Texture detail streams on the same principle one level down: pick a mip from the on-screen texel-to-pixel ratio and the memory budget, dropping a mip at a time when over budget[4]. Sparse virtual texturing takes that further, mapping a small physical cache to a huge logical texture through a page-table indirection. Many implementations decide which pages to stream from GPU feedback (a readback of which pages the visible pixels needed); others, for predictable content like terrain, pre-determine residency from the geometry and skip the feedback path entirely[12]. The File Streaming tutorial derives SVT and the I/O fast path in full; the point here is that texture streaming is a related but distinct system from world-cell streaming.

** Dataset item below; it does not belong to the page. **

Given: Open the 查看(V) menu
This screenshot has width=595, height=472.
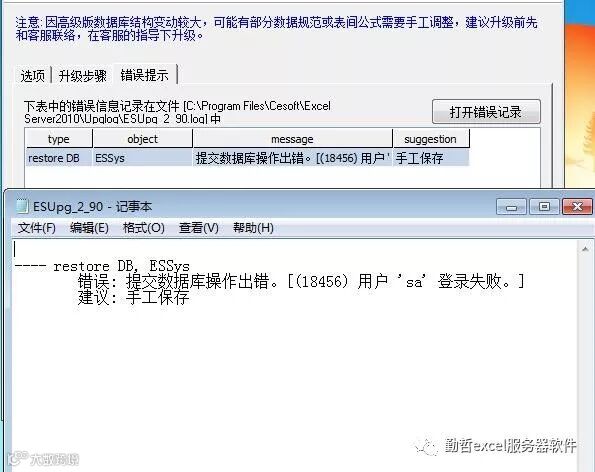Looking at the screenshot, I should 198,228.
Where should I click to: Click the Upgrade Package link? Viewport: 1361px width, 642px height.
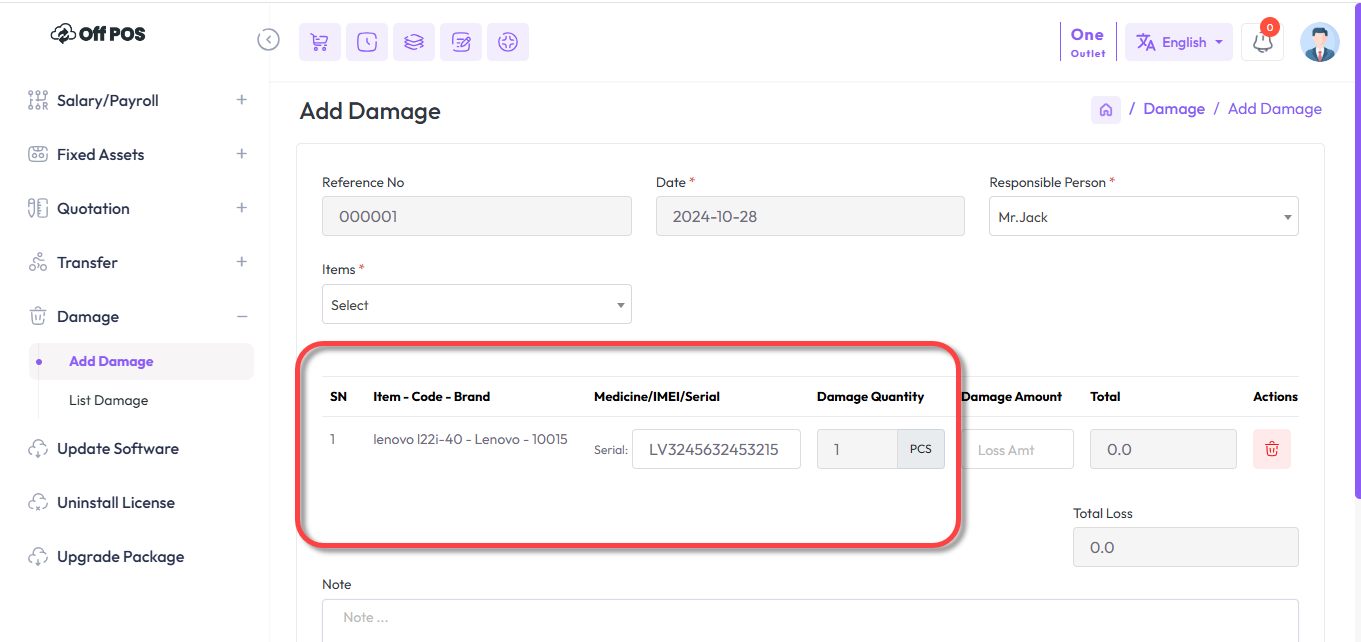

Pop-in and hitching are different bugs with different fixes

Pop-in is data that hasn't arrived: a low-detail proxy (or nothing) shows, then swaps to full detail once it streams in. Its causes are throughput, priority, and bandwidth; its fixes are more bandwidth, better priority, a larger prefetch radius, or an impostor to cover the gap. Hitching is a single frame that blew its budget, from main-thread integration or GC (§5); its fix is time-slicing. The platform I/O fast path, DirectStorage with GPU decompression on PC and the PS5's hardware decompressor, attacks bytes-to-memory latency, so it helps pop-in and load times, not the integration hitch[13]. A faster SSD will not fix a stutter that lives on the main thread.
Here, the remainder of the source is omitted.